South Korea’s worst quarterly economic performance on strong base effect

Stocks in South Korea

The economy of South Korea experienced its most unpleasant quarter in December, unable to meet forecasts and making the worst quarterly economic performance since the year 2008 due to a strong base effect as well as a long autumn holiday which impeded industrial production.

According to the Bank of Korea on Thursday, Korea’s gross domestic product dropped by 0.2 percent, seasonally adjusted, in its last quarter of the year.
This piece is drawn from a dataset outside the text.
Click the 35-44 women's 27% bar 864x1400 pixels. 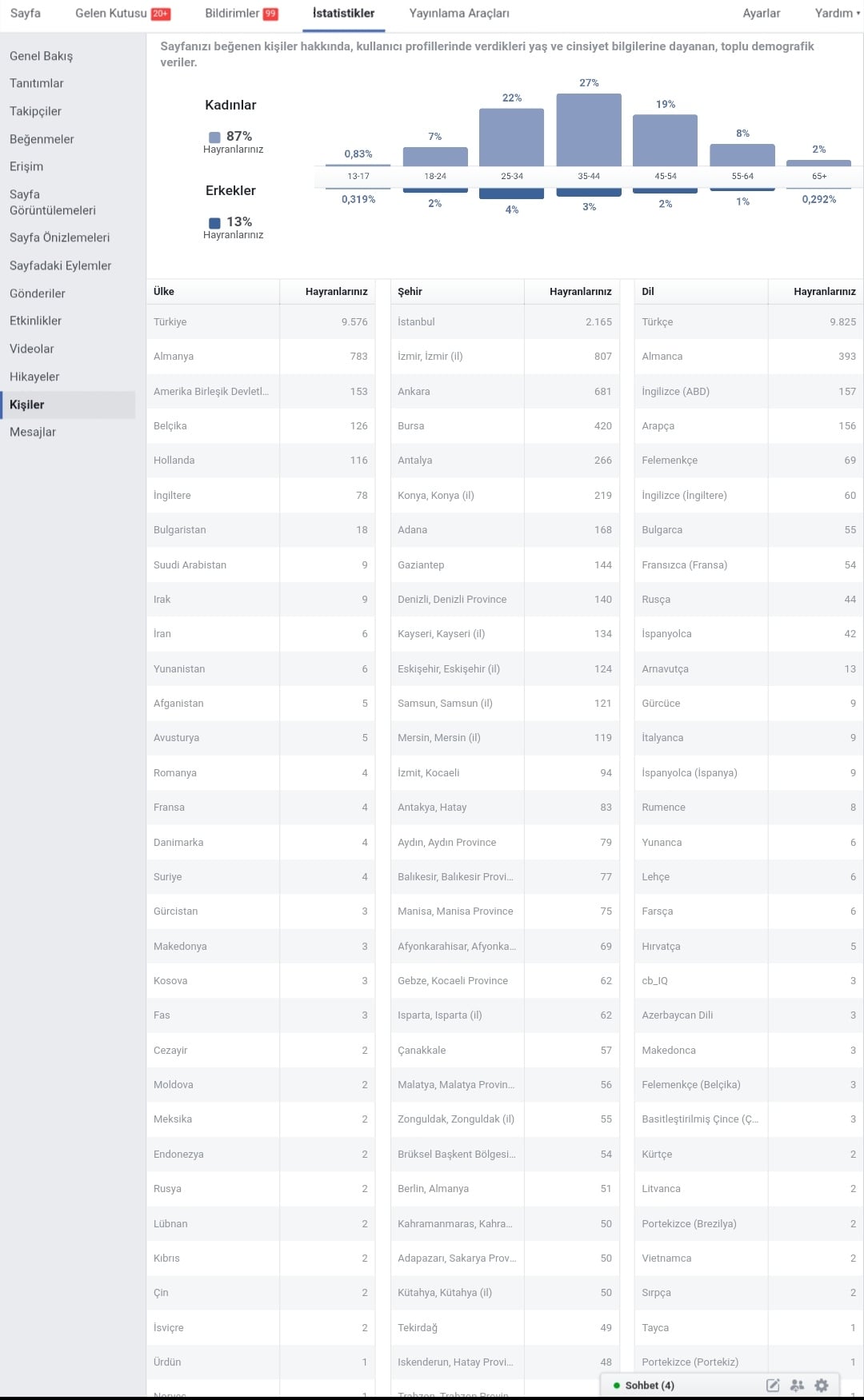click(x=589, y=130)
Losing traction from a bumper growth of 1.5 percent during the third quarter, marking the fastest expansion in seven years.

Despite the disappointing quarter, the full GDP growth for 2017 was at 3.1 percent compared to 2016’s 2.8 percent.

The fourth quarter contraction in 2017 fell short under the 0.1 percent expansion expected by economists which marks the worst quarterly performance since the economy contracted by 3.3 percent in the last quarter of the year 2008.

The economy grew 3.0 percent from the previous year, losing momentum from the 3.8 percent growth during the September quarter.

The data revealed on Thursday supported a wide consensus that the monetary tightening from the central bank will take a slow implementation this since year investment and export led growth subsides after a quick expansion in 2017.

November’s hike marked its first tightening in six years. The BOK is observing the effects of the said hike, and will remain cautious of kickstarting disruptive capital flows.

BOK’s policy interest rate remained unchanged at 1.50 percent on January 18, it slightly went up a from the 2.9 percent October projection to 3 percent according to its 2018 growth forecast.